-------- Data shown

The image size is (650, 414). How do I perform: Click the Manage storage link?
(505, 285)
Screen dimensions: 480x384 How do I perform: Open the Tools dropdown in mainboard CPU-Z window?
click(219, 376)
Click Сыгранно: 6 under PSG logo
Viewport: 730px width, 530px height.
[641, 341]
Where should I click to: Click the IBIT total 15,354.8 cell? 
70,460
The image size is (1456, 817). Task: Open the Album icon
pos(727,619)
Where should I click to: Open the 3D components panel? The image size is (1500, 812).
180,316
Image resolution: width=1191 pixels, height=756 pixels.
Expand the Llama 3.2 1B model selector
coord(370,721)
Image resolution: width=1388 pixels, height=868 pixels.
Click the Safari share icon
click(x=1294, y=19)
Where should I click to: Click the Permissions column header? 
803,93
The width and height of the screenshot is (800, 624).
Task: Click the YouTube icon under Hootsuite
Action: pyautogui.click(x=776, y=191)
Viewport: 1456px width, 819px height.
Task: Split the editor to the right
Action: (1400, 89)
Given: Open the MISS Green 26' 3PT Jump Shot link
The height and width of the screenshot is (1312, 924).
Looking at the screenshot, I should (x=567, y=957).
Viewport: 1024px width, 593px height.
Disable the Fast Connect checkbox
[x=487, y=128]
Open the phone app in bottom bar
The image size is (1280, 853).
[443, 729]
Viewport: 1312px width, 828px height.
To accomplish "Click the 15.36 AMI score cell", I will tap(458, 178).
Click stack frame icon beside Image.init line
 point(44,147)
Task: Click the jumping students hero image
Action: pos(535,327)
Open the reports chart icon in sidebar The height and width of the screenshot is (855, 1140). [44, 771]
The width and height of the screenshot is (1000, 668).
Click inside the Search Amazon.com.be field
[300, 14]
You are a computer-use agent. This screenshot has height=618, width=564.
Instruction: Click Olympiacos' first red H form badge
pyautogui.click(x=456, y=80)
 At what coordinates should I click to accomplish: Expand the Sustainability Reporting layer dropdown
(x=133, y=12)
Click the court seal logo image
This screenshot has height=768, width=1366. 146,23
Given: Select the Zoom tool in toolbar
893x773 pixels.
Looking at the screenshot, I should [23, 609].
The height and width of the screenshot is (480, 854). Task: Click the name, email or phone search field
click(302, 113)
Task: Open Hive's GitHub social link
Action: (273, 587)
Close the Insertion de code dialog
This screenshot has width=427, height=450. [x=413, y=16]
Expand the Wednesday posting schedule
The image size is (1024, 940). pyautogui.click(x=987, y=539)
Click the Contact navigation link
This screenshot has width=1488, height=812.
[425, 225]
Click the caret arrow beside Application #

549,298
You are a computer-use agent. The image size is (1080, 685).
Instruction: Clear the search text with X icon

----------------

# [Task to carry out]
Copy everything from the line containing "Where should I click to: Click the Permissions" down to the end of the entries, keeping every line the same.

# [Correct result]
Where should I click to: Click the Permissions column header? 
803,93
The width and height of the screenshot is (800, 624).
Task: Click the YouTube icon under Hootsuite
Action: pyautogui.click(x=776, y=191)
Viewport: 1456px width, 819px height.
Task: Split the editor to the right
Action: (1400, 89)
Given: Open the MISS Green 26' 3PT Jump Shot link
The height and width of the screenshot is (1312, 924).
Looking at the screenshot, I should (x=567, y=957).
Viewport: 1024px width, 593px height.
Disable the Fast Connect checkbox
[x=487, y=128]
Open the phone app in bottom bar
The image size is (1280, 853).
[443, 729]
Viewport: 1312px width, 828px height.
To accomplish "Click the 15.36 AMI score cell", I will tap(458, 178).
Click stack frame icon beside Image.init line
 point(44,147)
Task: Click the jumping students hero image
Action: pos(535,327)
Open the reports chart icon in sidebar The height and width of the screenshot is (855, 1140). [44, 771]
The width and height of the screenshot is (1000, 668).
Click inside the Search Amazon.com.be field
[300, 14]
You are a computer-use agent. This screenshot has height=618, width=564.
Instruction: Click Olympiacos' first red H form badge
pyautogui.click(x=456, y=80)
 At what coordinates should I click to accomplish: Expand the Sustainability Reporting layer dropdown
(x=133, y=12)
Click the court seal logo image
This screenshot has height=768, width=1366. 146,23
Given: Select the Zoom tool in toolbar
893x773 pixels.
Looking at the screenshot, I should [23, 609].
The height and width of the screenshot is (480, 854). Task: Click the name, email or phone search field
click(302, 113)
Task: Open Hive's GitHub social link
Action: (273, 587)
Close the Insertion de code dialog
This screenshot has width=427, height=450. [x=413, y=16]
Expand the Wednesday posting schedule
The image size is (1024, 940). pyautogui.click(x=987, y=539)
Click the Contact navigation link
This screenshot has width=1488, height=812.
[425, 225]
Click the caret arrow beside Application #

549,298
You are a computer-use agent. The image size is (1080, 685).
Instruction: Clear the search text with X icon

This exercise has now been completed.